Being an Instrumentation Engineer, my job description should have automation projects using PLCs etc. However due to certain managerial issues, I was restricted to Relay Logic technology only. I worked on Relays for a year and a half, thinking I would be assigned to PLCs. That didn't happen.
I guess some people were insecure and some were timid, and I was stuck in between them.
Fortunately, due a person working in a different group, I could do something that was intellectually stimulating and after completing that task I received an award.
Before the interviews, there were mock interviews and my superior told me that it would be embarrassing for him and me, if I claimed that I hadn't worked in the domain of PLC etc.
So here I was spending precious time reading about PLCs and it features, despite not working on it. I felt frustrated. I read almost everything in my writeup.
Along with a colleague who had to attend the same interview, I went to the HQ.
We were given a room, next to the rooms of PhD scholars, and Trainees. Needless to say, the rooms were dirty and extremely obnoxious. We got it changed and it was the same in other room. In addition my colleague was a snorer. Not that I can blame him for that. A night before the interview, I didn't sleep. A day before, my domain expert asked me read some complicated equations. (Domain experts are people who are supposedly experts in the domains in which I work.)

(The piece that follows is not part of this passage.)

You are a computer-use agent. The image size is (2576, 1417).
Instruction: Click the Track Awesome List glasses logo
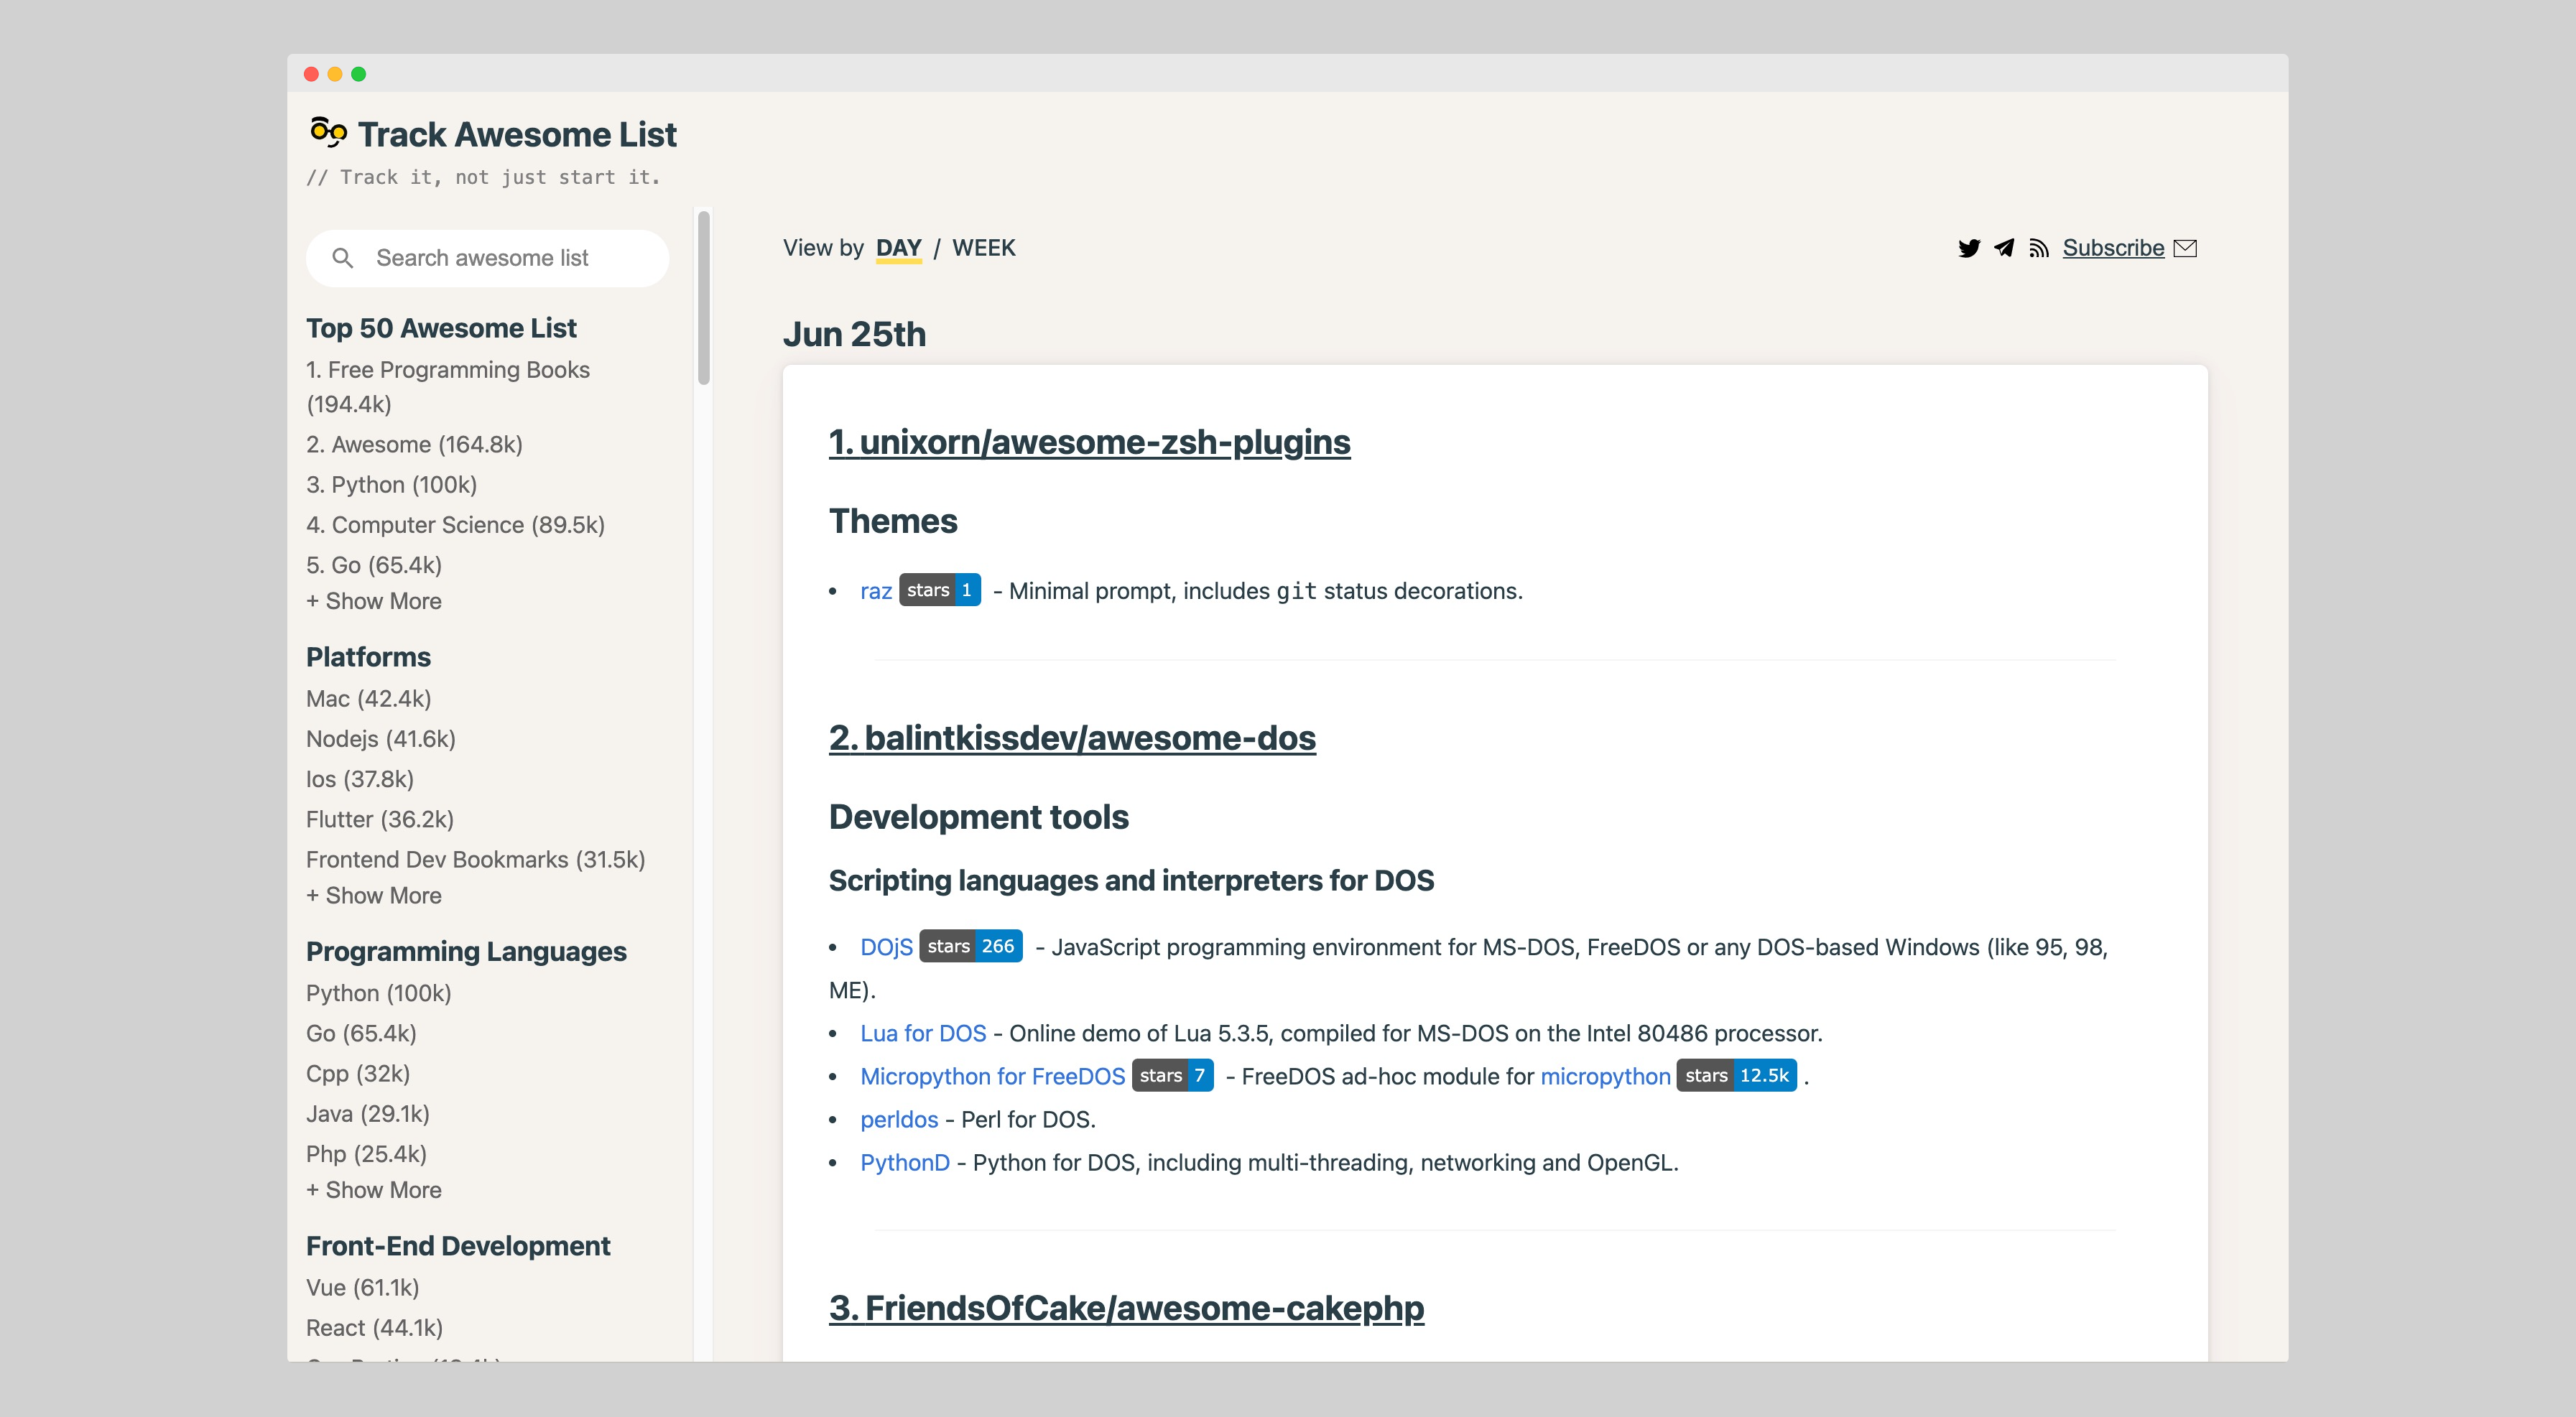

The next day, I was groggy. In the Interview, I was not at my best. On top of that, I was being interrogated and intimidated by certain panel members. There were some irrelevant questions too.
I didn't make it.
I was devastated. I didn't know what to do. I was completely demoralized.
An award winner and a loser.
I was ashamed to go back to office. How could I face people in my office ?
I somehow went to office. From the car park to my desk, I could feel a lump in my throat.
I would be constantly reminded of my failure by people who actually cared and people who just needed fodder for gossip.
And there were those, who would ask me How can an award winner fail in an Interview.
I doubted myself, if I received the award on merit or was it just a random selection.
A few days passed, I thought I should pursue higher studies in a foreign country, then decided against it.
I initiated the expansion of my project, because it would help the office and was truly motivating.
At home, I read a management book that my father suggested, ' The Effective Executive ' by Peter Drucker. There were many good points in the book. One that relates to my Interview fiasco is that performance in school is a measure of promise that a person can deliver, however it is the actual work that a person does that counts.
Keeping this in mind, I could make peace. I worked hard, I got the job done, that's why I am getting paid. But I couldn't answer some questions and couldn't show promise. But I did some awesome work on my own, which was satisfying and met the targets of the office.
But some times I do feel a pang of sad emotions.